Extract each line below that contains the string "width". Match case.

Recorded data:
=-=-=-=-=

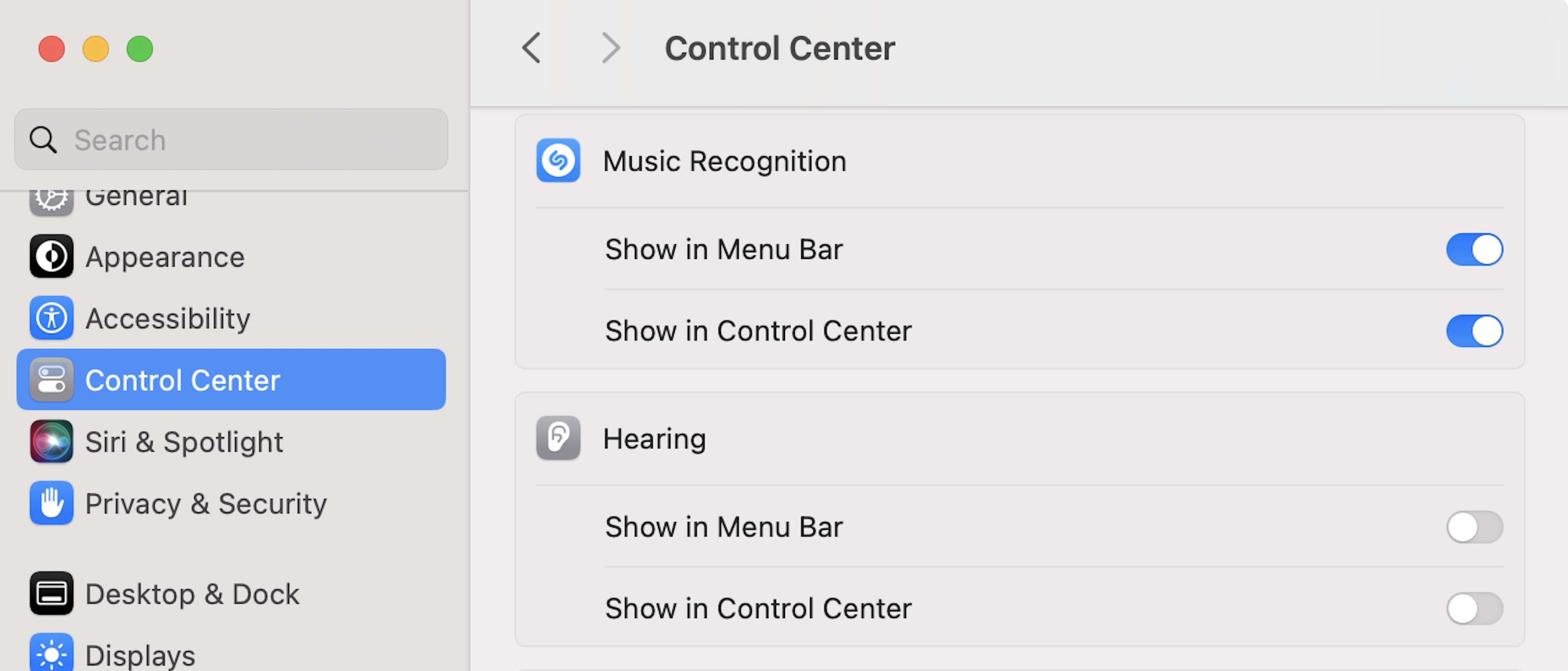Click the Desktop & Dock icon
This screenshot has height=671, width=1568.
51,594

=-=-=-=-=

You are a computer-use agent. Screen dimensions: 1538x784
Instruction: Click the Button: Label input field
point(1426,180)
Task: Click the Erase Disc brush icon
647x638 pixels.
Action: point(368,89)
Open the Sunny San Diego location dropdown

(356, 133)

=-=-=-=-=

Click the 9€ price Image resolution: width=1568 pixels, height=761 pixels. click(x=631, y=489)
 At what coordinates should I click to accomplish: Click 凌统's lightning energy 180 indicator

=-=-=-=-=

Full solution:
This screenshot has height=671, width=1568.
Click the 9€ price Image resolution: width=1568 pixels, height=761 pixels. click(x=631, y=489)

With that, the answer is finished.